Ultimately, for me this case demonstrates an unhealthy obsession with the man bites dog story and I can’t help thinking that this is yet another step in the justification for treating vulnerable road users with less respect, because once upon a time they saw one go through a red light or because they’d read about this bloke riding an illegal bike on the internet.
UPDATE : You can find the Judge’s sentencing remarks here. Have a read, it’s worthwhile as it deals with how Judges come to these sorts of decisions. Helmet comments aside it’s a very interesting summing up and really is damning when it comes to that moment of impact.
POSTSCRIPT: The more I’ve read about the reaction to this case the more depressed about the state of our legal education I have become. I’ve seen attacks on the Judge, attacks on the system, the CPS, the Police. I’ve seen no attacks, quite rightly, on the jury who heard all the evidence. I’ve seen a fundamental misunderstanding of how our criminal law system works. It’s difficult. Why would you know how these things work in the absence of an interest in them or being involved in the ‘system.’ And, that sort of thing, the complete absence of any inkling about procedure, is indicative of the society in which we now find ourselves. Twitter is awash with comparisons, cases where car drivers have got away with it, flawed examples because, in those cases, a jury, having heard all the evidence, chose to acquit. In this case, whatever your view of the stopping distance facts, a jury sat there, heard it all, heard the Defendant give evidence, watched the CCTV. And, in balancing all that out, acquitted Alliston of manslaughter.

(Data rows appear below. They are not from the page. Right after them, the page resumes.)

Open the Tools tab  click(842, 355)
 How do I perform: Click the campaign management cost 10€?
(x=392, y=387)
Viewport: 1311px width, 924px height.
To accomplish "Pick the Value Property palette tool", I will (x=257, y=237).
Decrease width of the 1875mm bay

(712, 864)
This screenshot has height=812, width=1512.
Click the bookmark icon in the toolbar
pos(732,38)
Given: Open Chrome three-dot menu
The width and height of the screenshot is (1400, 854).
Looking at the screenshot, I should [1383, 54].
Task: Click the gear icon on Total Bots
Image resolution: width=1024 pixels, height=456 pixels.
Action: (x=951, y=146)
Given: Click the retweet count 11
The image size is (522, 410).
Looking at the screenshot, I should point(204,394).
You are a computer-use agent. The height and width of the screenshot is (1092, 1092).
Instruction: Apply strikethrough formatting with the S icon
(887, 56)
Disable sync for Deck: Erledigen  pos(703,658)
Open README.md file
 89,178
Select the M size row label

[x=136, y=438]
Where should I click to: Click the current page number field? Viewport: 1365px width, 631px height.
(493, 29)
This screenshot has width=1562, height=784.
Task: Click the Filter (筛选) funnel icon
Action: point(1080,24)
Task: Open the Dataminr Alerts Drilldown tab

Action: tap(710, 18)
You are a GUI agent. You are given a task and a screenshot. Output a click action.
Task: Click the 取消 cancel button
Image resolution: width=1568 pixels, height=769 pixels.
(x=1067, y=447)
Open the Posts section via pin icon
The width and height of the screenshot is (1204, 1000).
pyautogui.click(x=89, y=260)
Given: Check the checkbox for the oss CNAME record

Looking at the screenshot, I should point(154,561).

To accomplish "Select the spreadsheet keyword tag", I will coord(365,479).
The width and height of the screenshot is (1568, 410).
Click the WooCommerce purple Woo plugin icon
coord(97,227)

It’s still argued that no motorist would face the charge Alliston has. And that’s broadly because there’s no need, we have careless driving laws. A driver who kills will be charged with dangerous driving. If convicted this would be a duplicate charge, if acquitted then he’s likely to be acquitted in relation to wanton and furious too. There’s a danger here that we try to compare the incomparable. In relation to sentencing, there’s probably some mileage in trying to compare leniency. In relation to charging or acquittal, it’s really quite difficult. This case isn’t a judicial precedent. It’s not a charging precedent, it’s not a conviction precedent. There is no precedent for any of those matters. It’s a case which has probably demonised cyclists more than they currently are. But for every cyclists who shouts so loudly about the outcome consider how often this has happened, consider what did happen, consider that a husband has lost his wife. Before you shout establishment stitch up, think about that.